# Manti elk 2011



## muzzlehunter (Nov 29, 2009)

Got this one sat morning, give more details soon.


----------



## muzzlehunter (Nov 29, 2009)

After 3 days of hunting I was getting frustrated, we had been in elk everyday but just could`nt get a shot. The ride to the trailhead saturday morning was quiet. My brother in law Jeff and Cousin in law Jeremy from Michigan had been hiking the 7 to 8 miles with me for the last 3 days. By the time we had got to the top of the mountain we could hear the elk, but could`nt decide which ones to go after. We heard a couple down the canyon, we took off, wanting to intercept them before they went into the timber. When we got down the canyon they had started going into a steep draw, so we followed trying to get close to them. I thought I had heard something below us on the opposite side of the draw, it was an elk and it had winded us and started to bark. I started to aggressively cow call trying to calm the elk down, it was about that time Jeff looks up the draw on the opposite side and says theres a bull!
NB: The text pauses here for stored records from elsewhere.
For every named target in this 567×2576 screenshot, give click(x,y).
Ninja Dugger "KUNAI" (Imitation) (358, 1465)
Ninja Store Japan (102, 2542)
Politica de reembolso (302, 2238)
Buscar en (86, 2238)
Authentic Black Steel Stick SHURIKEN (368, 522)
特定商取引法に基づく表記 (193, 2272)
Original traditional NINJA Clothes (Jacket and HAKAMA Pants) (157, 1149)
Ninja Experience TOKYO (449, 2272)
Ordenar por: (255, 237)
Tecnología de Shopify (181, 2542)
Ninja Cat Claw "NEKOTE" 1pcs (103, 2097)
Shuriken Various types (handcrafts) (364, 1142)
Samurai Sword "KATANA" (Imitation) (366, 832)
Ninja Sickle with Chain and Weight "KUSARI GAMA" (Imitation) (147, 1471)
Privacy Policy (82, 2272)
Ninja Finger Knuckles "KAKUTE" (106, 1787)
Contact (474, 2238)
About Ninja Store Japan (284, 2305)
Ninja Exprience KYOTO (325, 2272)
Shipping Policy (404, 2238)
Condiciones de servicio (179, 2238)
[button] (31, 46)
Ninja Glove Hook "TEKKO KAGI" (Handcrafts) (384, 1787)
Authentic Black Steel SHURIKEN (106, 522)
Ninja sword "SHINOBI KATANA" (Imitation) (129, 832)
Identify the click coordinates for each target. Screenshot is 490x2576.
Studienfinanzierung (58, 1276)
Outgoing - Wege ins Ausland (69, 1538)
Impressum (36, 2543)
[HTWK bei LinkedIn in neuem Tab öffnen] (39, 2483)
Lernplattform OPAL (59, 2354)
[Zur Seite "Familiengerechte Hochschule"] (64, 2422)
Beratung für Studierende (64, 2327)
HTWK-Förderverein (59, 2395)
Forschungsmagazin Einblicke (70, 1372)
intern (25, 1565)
The trees we are in are thick Im trying to see him, I hear Jeremy 165 yards, I finally find a shooting lane and fire....I miss. I start to reload and call, I hear Jeremy 175 yards I layed back on the hill aim through small opening and fire again, I hear the hit! I look at Jeff and say I got him! Then I look back up the hill and he`s already rolling, he had`nt gone 30 yards.


----------



## muzzlehunter (Nov 29, 2009)

With help off family and friends we had him off the montain by noon sunday, thanks for the help. Without the help of Jeff and Jeremy this never would have happened! Thank you!! Jeff just another great adventure we have had on the mountain side I look forward to many more. And Jeremey, you got the full elk hunting experience. Hope to go hunting with you again sometime. I coudnt be happier, what an experience!!!


----------



## Al Hansen (Sep 7, 2007)

Congrats. Always nice to have family that will do the adventure with you. 8)


----------



## fixed blade XC-3 (Sep 11, 2007)

Cool looking bull, congrats.


----------



## REPETER (Oct 3, 2007)

He's a beaut no doubt. Nice that you had some help with that monster.


----------



## dkhntrdstn (Sep 7, 2007)

Awesome bull. congrats.


----------



## Bo0YaA (Sep 29, 2008)

Very cool, congrats!


----------



## GaryFish (Sep 7, 2007)

Great hunt! and I love that bull - good character on him. Thanks for sharing the story.


----------



## MadHunter (Nov 17, 2009)

Hey Chad.... congrats on that beauty of a bull. I know you worked your tail of for it. That will make it that much more memorable. A great bull for a great guy. I know I missed seeing it when you drove by my place but I definately look forward to see it after you get it back from the taxidermist. Enjoy it my friend.


----------



## muzzlehunter (Nov 29, 2009)

Thanks MadHunter, I really appreciate that when I talked to you Friday afternoon that you offered to come down and help if needed. Your words of encouragement helped.


----------



## middlefork (Nov 2, 2008)

Nice elk! Man that country is steep.


----------



## muzzlehunter (Nov 29, 2009)

Yes, it is steep. Even worse packin an elk out on your back.


----------



## proutdoors (Sep 24, 2007)

Nice old bull.


----------



## muzzlehunter (Nov 29, 2009)

Here is the bullet, just under the skin on his left side. 300 gr. Hornady FPB.


----------



## sharpshooter25 (Oct 2, 2007)

Congrats on a good bull.


----------



## Huge29 (Sep 17, 2007)

Nice, congrats!


----------



## bullsnot (Aug 10, 2010)

Well done! Congrats on a great bull and great hunt!


----------